------ Data shown ------

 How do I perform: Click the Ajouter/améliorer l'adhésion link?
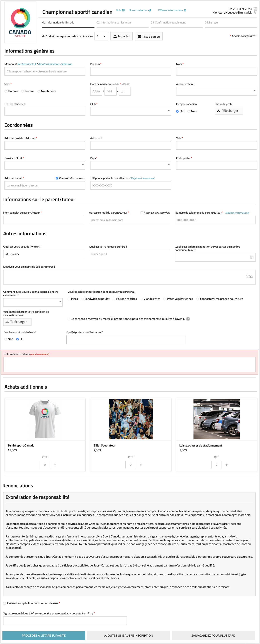(x=55, y=64)
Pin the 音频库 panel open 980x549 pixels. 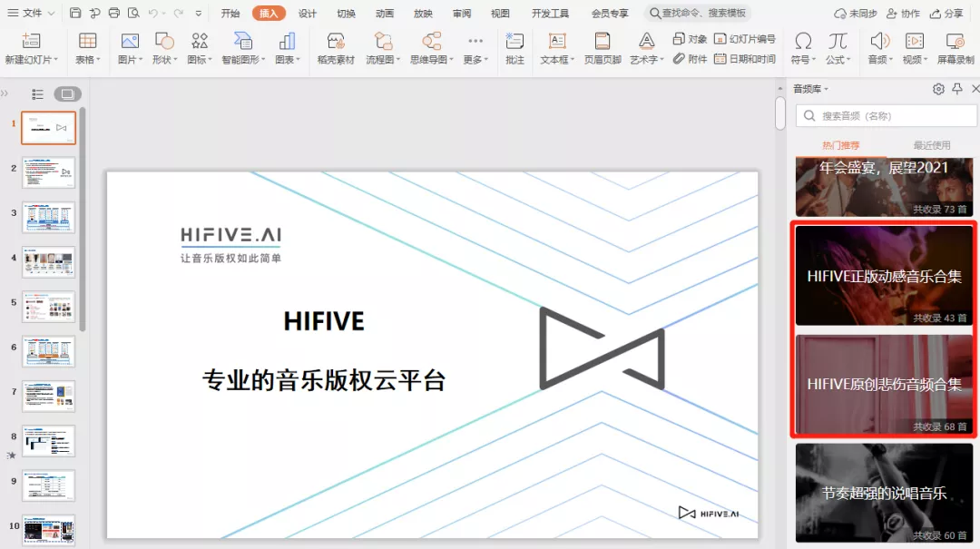[956, 88]

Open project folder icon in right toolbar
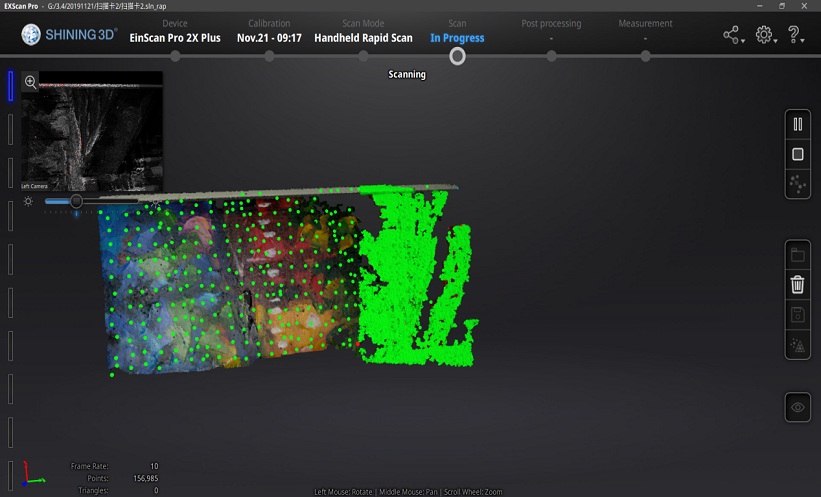click(797, 255)
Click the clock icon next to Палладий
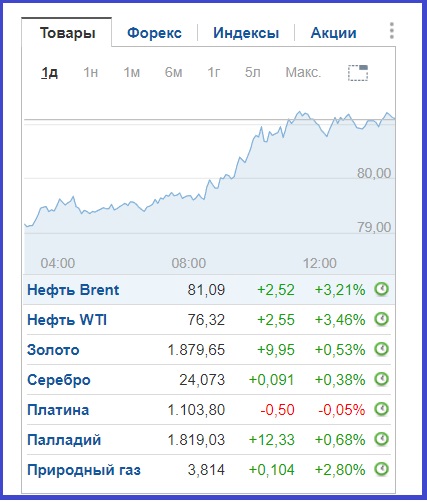 click(381, 439)
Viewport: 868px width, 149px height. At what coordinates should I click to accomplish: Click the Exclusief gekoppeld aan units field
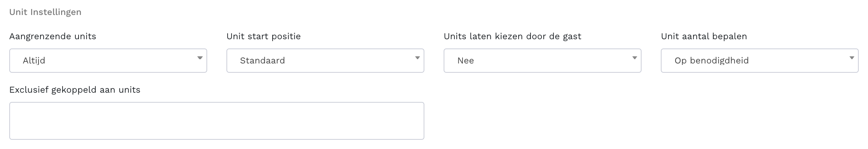click(x=216, y=121)
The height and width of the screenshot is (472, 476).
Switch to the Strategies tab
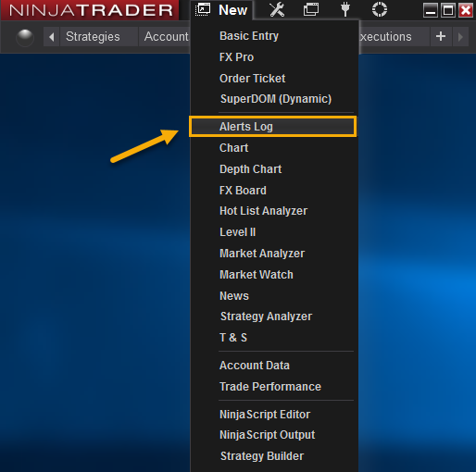(93, 37)
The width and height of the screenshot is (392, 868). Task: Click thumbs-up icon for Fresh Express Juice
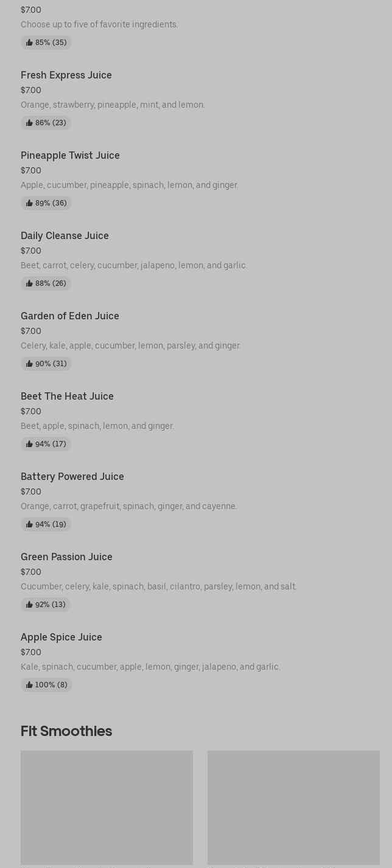tap(29, 123)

------

Start with the line with "Click the clock icon next to Палладий" in the listing above and stop after the line with "The height and". Write out exactly the lines in that stretch and no others, without pictures.

Solution for this task
Click the clock icon next to Палладий
 click(381, 439)
Viewport: 868px width, 149px height. At what coordinates should I click to accomplish: Click the Exclusief gekoppeld aan units field
click(x=216, y=121)
The height and width of the screenshot is (472, 476).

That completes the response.